Stored items:

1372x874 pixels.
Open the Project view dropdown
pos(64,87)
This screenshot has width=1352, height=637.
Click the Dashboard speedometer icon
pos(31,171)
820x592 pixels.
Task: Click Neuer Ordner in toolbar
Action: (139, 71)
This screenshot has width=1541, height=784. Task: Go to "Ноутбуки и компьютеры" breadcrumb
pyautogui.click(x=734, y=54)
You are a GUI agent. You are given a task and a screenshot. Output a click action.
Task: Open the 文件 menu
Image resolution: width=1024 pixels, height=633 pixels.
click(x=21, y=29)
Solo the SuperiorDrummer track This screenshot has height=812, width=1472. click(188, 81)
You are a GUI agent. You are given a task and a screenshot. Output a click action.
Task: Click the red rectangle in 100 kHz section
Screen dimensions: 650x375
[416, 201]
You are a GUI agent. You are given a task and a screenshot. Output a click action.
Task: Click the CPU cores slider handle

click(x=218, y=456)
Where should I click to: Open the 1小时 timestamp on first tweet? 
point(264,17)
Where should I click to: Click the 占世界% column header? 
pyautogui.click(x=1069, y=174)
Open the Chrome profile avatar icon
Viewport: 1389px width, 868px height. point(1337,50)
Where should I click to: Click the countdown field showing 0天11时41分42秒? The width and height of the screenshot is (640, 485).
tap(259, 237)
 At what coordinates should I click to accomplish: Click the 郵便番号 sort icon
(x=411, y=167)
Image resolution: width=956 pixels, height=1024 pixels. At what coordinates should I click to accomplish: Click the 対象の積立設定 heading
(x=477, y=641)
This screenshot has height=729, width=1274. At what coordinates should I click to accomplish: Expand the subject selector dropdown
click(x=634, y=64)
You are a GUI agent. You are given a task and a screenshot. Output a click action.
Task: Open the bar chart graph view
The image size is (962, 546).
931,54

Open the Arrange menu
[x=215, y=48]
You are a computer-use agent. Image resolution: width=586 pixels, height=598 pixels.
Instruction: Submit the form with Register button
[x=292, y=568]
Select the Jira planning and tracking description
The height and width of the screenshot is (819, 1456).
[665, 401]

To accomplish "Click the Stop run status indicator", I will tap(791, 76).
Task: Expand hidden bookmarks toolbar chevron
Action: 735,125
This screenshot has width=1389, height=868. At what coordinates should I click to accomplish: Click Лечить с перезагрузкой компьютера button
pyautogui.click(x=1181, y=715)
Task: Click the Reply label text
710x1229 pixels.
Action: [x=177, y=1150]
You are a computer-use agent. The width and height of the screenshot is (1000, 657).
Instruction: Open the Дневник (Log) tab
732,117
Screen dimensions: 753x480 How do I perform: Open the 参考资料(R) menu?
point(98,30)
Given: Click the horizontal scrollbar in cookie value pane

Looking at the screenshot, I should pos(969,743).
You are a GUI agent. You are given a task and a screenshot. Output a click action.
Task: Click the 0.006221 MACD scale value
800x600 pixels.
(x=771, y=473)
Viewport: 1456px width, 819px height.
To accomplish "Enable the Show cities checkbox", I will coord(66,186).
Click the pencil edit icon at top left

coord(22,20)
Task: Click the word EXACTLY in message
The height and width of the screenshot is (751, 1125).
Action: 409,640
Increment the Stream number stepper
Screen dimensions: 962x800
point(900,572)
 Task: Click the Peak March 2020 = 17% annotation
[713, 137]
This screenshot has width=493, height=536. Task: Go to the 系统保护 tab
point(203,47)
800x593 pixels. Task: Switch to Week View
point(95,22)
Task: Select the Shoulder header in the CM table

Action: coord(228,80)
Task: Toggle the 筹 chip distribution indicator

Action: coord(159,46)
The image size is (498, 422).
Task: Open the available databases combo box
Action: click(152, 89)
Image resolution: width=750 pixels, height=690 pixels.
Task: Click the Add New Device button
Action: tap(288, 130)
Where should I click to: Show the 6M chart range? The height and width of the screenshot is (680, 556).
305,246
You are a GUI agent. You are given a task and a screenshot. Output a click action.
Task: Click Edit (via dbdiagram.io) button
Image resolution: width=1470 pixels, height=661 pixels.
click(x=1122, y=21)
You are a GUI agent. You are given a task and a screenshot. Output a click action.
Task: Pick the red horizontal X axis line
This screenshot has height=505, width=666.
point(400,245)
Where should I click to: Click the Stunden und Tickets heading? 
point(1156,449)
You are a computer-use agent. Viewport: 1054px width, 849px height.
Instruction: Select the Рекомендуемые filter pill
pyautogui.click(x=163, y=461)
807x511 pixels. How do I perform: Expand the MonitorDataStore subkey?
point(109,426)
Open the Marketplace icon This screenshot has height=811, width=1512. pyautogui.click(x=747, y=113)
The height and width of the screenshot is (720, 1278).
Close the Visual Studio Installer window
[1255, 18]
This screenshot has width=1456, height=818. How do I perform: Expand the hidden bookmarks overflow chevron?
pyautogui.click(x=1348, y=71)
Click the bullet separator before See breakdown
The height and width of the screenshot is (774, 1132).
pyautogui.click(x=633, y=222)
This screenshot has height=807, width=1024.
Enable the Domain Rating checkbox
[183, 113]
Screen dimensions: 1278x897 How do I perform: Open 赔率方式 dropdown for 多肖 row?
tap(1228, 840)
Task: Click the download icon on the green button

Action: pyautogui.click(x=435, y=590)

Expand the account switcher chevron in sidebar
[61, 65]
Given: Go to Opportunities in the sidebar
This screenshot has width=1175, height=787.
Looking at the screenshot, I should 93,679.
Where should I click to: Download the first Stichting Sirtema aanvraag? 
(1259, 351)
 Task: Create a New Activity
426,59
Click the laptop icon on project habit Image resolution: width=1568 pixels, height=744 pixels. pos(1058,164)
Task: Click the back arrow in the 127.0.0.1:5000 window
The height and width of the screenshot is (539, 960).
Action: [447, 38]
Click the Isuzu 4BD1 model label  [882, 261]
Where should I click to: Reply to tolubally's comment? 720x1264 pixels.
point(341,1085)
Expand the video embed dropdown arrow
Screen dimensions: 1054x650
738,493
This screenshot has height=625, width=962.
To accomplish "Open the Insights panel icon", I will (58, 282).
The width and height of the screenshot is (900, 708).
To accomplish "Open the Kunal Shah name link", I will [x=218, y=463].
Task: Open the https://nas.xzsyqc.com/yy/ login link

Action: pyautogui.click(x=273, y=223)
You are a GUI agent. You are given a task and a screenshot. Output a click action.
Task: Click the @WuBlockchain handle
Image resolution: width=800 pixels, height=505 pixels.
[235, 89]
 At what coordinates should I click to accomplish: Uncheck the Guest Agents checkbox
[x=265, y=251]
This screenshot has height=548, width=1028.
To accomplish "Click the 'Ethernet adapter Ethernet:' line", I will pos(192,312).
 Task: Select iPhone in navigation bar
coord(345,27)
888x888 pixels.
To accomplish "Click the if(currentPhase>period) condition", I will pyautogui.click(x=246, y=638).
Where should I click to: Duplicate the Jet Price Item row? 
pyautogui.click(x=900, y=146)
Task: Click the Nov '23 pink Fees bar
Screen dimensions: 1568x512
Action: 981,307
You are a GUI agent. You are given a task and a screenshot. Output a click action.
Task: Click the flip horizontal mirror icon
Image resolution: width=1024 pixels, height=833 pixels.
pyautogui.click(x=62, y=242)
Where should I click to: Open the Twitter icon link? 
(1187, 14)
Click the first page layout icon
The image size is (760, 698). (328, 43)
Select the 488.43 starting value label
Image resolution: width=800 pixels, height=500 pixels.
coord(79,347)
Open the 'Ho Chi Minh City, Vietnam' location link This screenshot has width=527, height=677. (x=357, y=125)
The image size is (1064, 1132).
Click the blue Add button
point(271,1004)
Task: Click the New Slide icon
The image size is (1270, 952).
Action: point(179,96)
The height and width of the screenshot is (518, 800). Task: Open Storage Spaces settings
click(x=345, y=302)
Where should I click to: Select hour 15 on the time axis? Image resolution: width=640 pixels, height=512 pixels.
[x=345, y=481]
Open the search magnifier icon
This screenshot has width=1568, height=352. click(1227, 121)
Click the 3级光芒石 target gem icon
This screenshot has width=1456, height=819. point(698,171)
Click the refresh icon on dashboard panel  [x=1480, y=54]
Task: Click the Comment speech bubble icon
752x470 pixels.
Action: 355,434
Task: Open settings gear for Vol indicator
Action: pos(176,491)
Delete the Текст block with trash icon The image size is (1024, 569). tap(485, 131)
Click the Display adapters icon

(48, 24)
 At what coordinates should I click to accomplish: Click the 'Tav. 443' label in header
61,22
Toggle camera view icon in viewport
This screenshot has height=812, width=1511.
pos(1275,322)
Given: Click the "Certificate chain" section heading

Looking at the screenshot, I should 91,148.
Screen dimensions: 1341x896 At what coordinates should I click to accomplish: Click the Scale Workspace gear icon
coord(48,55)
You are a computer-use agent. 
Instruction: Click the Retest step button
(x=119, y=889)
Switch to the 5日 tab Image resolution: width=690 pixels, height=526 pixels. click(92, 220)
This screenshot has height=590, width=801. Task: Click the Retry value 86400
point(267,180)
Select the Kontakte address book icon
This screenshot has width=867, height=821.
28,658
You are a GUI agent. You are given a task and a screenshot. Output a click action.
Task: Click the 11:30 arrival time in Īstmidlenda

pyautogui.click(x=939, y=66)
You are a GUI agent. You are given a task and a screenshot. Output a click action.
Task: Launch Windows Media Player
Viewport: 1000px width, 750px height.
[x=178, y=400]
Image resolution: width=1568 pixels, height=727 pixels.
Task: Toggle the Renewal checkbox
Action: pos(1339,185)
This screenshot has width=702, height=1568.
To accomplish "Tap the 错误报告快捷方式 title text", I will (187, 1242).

_Task:_
Given the records above, reproduce precisely and only the lines between the line holding "Open the search magnifier icon" and the line holding "Switch to the", inclusive.

_Task result:_
Open the search magnifier icon
This screenshot has width=1568, height=352. click(1227, 121)
Click the 3级光芒石 target gem icon
This screenshot has width=1456, height=819. point(698,171)
Click the refresh icon on dashboard panel  [x=1480, y=54]
Task: Click the Comment speech bubble icon
752x470 pixels.
Action: 355,434
Task: Open settings gear for Vol indicator
Action: pos(176,491)
Delete the Текст block with trash icon The image size is (1024, 569). tap(485, 131)
Click the Display adapters icon

(48, 24)
 At what coordinates should I click to accomplish: Click the 'Tav. 443' label in header
61,22
Toggle camera view icon in viewport
This screenshot has height=812, width=1511.
pos(1275,322)
Given: Click the "Certificate chain" section heading

Looking at the screenshot, I should 91,148.
Screen dimensions: 1341x896 At what coordinates should I click to accomplish: Click the Scale Workspace gear icon
coord(48,55)
You are a computer-use agent. 
Instruction: Click the Retest step button
(x=119, y=889)
Switch to the 5日 tab Image resolution: width=690 pixels, height=526 pixels. click(92, 220)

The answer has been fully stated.